By Tom Kleckner
Warren Buffett is stepping in where two other suitors have failed and will soon make a deal for Oncor, Texas’ largest transmission and distribution utility, according to The Wall Street Journal.
Citing sources “familiar with the matter,” the Journal reported that an announcement by Berkshire Hathaway Energy proposing to acquire Oncor was imminent. The acquisition’s terms have not been disclosed but are thought to be more than $17.5 billion and less than the $18.7 billion NextEra Energy put up last year, according to reports.
NextEra’s bid was spiked by the Public Utility Commission of Texas, which ruled in April that the proposed merger was not in the public interest. The commission subsequently rejected two requests for rehearing by NextEra and Oncor. (See NextEra-Oncor Deal Meets Third Denial.)
NextEra’s failure was preceded by that of Dallas-based Hunt Consolidated, which saw its bid fall apart last year when the PUC placed conditions on the transaction that the Hunt family was unable to meet. Hunt’s motion for rehearing also was turned down by the commission. (See Texas PUC Denies Rehearing on Oncor Sale, Ends Hunt Bid.)

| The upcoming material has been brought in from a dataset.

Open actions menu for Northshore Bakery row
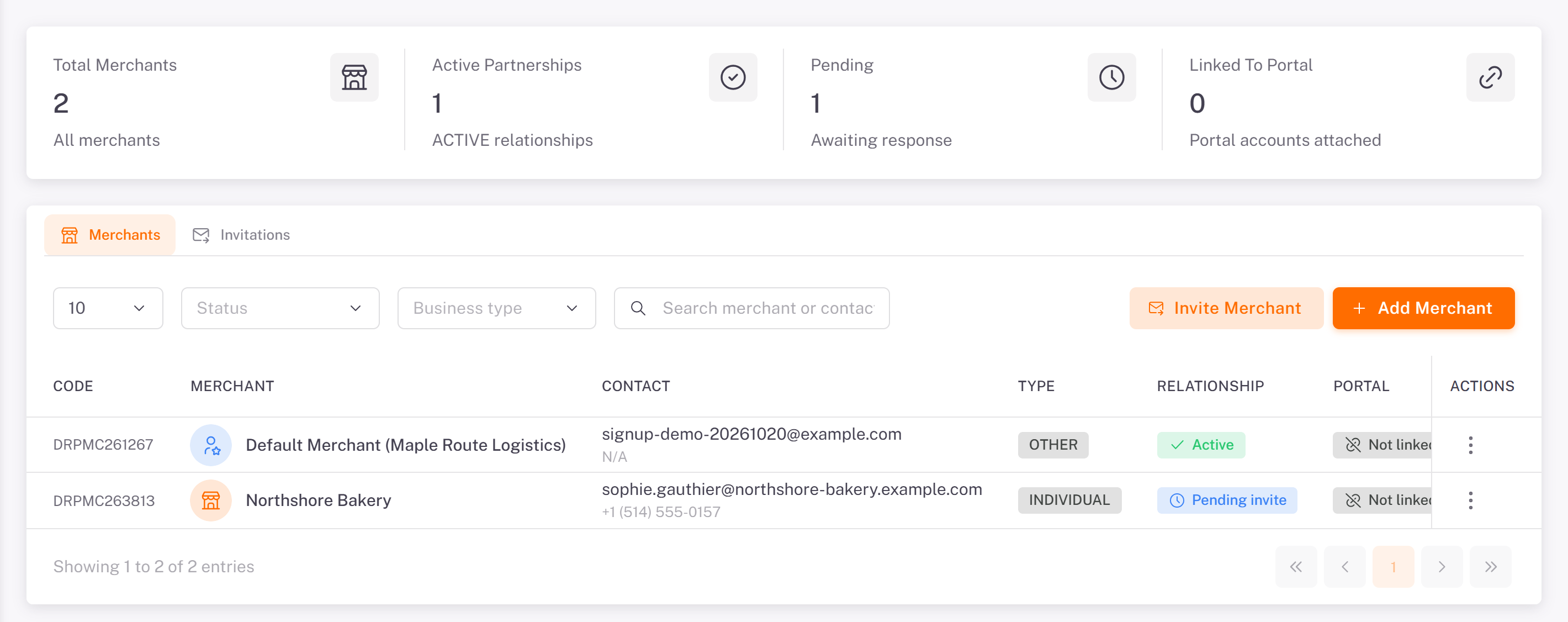 point(1471,500)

Oncor’s sale is instrumental to resolving the $42 billion bankruptcy of Energy Future Holdings, Oncor’s parent company. EFH declared Chapter 11 bankruptcy in April 2014, and creditors last year reached a settlement contingent on Oncor’s sale.

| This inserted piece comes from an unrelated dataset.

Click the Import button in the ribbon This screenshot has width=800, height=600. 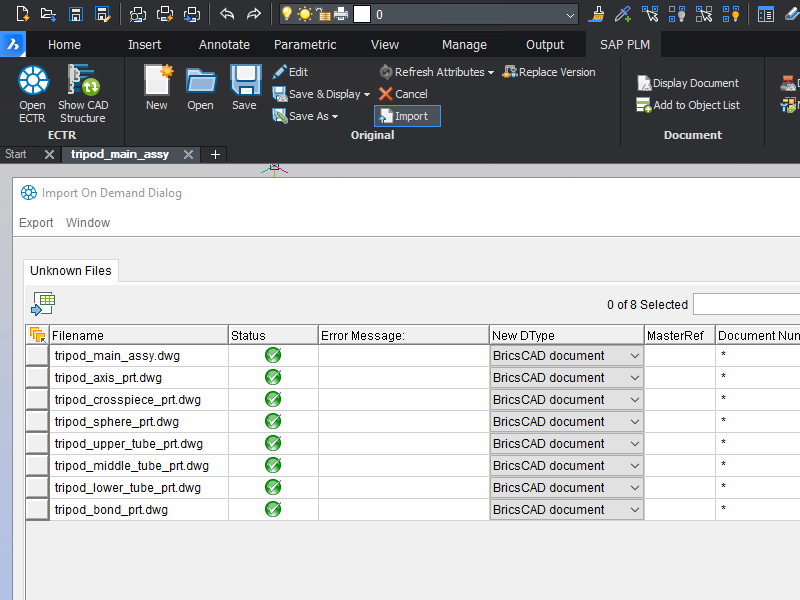click(x=408, y=116)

A regulated utility, Oncor has maintained its profitability despite EFH’s woes. The Berkshire Hathaway acquisition, like the previous two failed bids, would require PUC approval.

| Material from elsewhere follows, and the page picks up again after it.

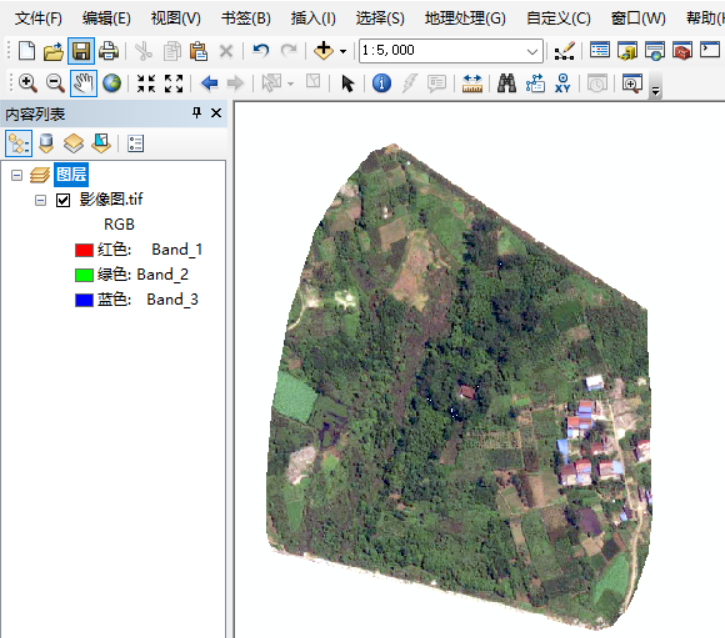The width and height of the screenshot is (725, 638).
Task: Collapse the 图层 data frame node
Action: coord(17,175)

Berkshire Hathaway, headed by billionaire Buffett, was among those thought to be interested in the company after the Hunt deal fell apart.
Oncor would join BHE’s NV Energy, MidAmerican Energy and PacifiCorp, which collectively serve 11.6 million electric customers. As of 2016, the company held $85 billion in assets, including almost 236,000 miles of transmission and ownership or control of more than 35 GW of generating capacity. The companies employ about 21,000.
Buffett has made several large purchases lately, including spending $32 billion for Precision Castparts Corp. last year, according to the Journal. With more than $95 billion in cash and cash equivalents, he told investors during Berkshire’s annual meeting in May, the time may come when the company has more cash than it can profitably use.